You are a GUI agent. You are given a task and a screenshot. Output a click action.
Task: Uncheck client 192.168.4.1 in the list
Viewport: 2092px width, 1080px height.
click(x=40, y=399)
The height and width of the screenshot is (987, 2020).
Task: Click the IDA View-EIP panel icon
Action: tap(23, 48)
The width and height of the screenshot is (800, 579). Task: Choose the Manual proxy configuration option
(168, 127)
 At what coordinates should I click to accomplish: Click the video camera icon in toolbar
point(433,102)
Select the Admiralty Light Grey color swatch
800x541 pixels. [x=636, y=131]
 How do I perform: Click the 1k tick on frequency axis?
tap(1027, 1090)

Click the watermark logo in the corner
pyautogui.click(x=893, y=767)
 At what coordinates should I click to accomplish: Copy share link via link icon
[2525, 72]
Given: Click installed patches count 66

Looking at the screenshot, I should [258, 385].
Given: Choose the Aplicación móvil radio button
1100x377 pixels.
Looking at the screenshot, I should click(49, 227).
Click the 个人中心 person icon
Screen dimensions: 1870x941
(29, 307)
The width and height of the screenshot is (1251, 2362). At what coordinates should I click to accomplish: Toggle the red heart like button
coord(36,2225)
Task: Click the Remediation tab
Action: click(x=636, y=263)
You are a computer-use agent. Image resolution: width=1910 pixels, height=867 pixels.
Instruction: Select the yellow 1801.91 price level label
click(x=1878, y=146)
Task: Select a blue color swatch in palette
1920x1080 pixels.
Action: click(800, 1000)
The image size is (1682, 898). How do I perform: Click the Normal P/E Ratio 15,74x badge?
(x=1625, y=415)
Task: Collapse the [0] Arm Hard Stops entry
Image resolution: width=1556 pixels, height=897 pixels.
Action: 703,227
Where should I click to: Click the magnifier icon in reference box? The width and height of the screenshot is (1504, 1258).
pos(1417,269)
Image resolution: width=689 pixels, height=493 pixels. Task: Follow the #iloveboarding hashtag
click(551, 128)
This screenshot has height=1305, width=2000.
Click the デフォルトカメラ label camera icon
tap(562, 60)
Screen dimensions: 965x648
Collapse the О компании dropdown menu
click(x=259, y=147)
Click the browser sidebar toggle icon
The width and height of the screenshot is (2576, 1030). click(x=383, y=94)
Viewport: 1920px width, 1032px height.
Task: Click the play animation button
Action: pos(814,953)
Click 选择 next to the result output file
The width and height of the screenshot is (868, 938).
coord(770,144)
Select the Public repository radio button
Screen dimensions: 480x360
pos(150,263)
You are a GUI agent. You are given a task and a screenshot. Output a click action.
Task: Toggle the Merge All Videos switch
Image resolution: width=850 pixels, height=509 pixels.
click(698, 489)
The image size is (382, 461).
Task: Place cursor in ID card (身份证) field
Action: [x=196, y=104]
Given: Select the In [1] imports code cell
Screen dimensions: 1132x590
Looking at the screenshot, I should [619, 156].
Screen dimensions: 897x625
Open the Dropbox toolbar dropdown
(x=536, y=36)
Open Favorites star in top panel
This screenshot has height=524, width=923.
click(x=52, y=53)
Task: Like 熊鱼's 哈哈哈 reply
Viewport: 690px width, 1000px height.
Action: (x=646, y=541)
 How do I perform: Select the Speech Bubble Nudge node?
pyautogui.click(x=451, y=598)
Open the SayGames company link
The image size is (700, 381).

-- Directions for this task --
Copy the listing above line for line, with no changes.

-- Result --
You are a GUI agent. You are given a task and a screenshot. Output a click action.
Task: Uncheck client 192.168.4.1 in the list
Viewport: 2092px width, 1080px height.
click(x=40, y=399)
The height and width of the screenshot is (987, 2020).
Task: Click the IDA View-EIP panel icon
Action: tap(23, 48)
The width and height of the screenshot is (800, 579). Task: Choose the Manual proxy configuration option
(168, 127)
 At what coordinates should I click to accomplish: Click the video camera icon in toolbar
point(433,102)
Select the Admiralty Light Grey color swatch
800x541 pixels. [x=636, y=131]
 How do I perform: Click the 1k tick on frequency axis?
tap(1027, 1090)

Click the watermark logo in the corner
pyautogui.click(x=893, y=767)
 At what coordinates should I click to accomplish: Copy share link via link icon
[2525, 72]
Given: Click installed patches count 66

Looking at the screenshot, I should [258, 385].
Given: Choose the Aplicación móvil radio button
1100x377 pixels.
Looking at the screenshot, I should click(49, 227).
Click the 个人中心 person icon
Screen dimensions: 1870x941
(29, 307)
The width and height of the screenshot is (1251, 2362). At what coordinates should I click to accomplish: Toggle the red heart like button
coord(36,2225)
Task: Click the Remediation tab
Action: click(x=636, y=263)
You are a computer-use agent. Image resolution: width=1910 pixels, height=867 pixels.
Instruction: Select the yellow 1801.91 price level label
click(x=1878, y=146)
Task: Select a blue color swatch in palette
1920x1080 pixels.
Action: click(800, 1000)
The image size is (1682, 898). How do I perform: Click the Normal P/E Ratio 15,74x badge?
(x=1625, y=415)
Task: Collapse the [0] Arm Hard Stops entry
Image resolution: width=1556 pixels, height=897 pixels.
Action: 703,227
Where should I click to: Click the magnifier icon in reference box? The width and height of the screenshot is (1504, 1258).
pos(1417,269)
Image resolution: width=689 pixels, height=493 pixels. Task: Follow the #iloveboarding hashtag
click(551, 128)
This screenshot has height=1305, width=2000.
Click the デフォルトカメラ label camera icon
tap(562, 60)
Screen dimensions: 965x648
Collapse the О компании dropdown menu
click(x=259, y=147)
Click the browser sidebar toggle icon
The width and height of the screenshot is (2576, 1030). click(x=383, y=94)
Viewport: 1920px width, 1032px height.
Task: Click the play animation button
Action: pos(814,953)
Click 选择 next to the result output file
The width and height of the screenshot is (868, 938).
coord(770,144)
Select the Public repository radio button
Screen dimensions: 480x360
pos(150,263)
You are a GUI agent. You are given a task and a screenshot. Output a click action.
Task: Toggle the Merge All Videos switch
Image resolution: width=850 pixels, height=509 pixels.
click(698, 489)
The image size is (382, 461).
Task: Place cursor in ID card (身份证) field
Action: [x=196, y=104]
Given: Select the In [1] imports code cell
Screen dimensions: 1132x590
Looking at the screenshot, I should [619, 156].
Screen dimensions: 897x625
Open the Dropbox toolbar dropdown
(x=536, y=36)
Open Favorites star in top panel
This screenshot has height=524, width=923.
click(x=52, y=53)
Task: Like 熊鱼's 哈哈哈 reply
Viewport: 690px width, 1000px height.
Action: (x=646, y=541)
 How do I perform: Select the Speech Bubble Nudge node?
pyautogui.click(x=451, y=598)
Open the SayGames company link
The image size is (700, 381).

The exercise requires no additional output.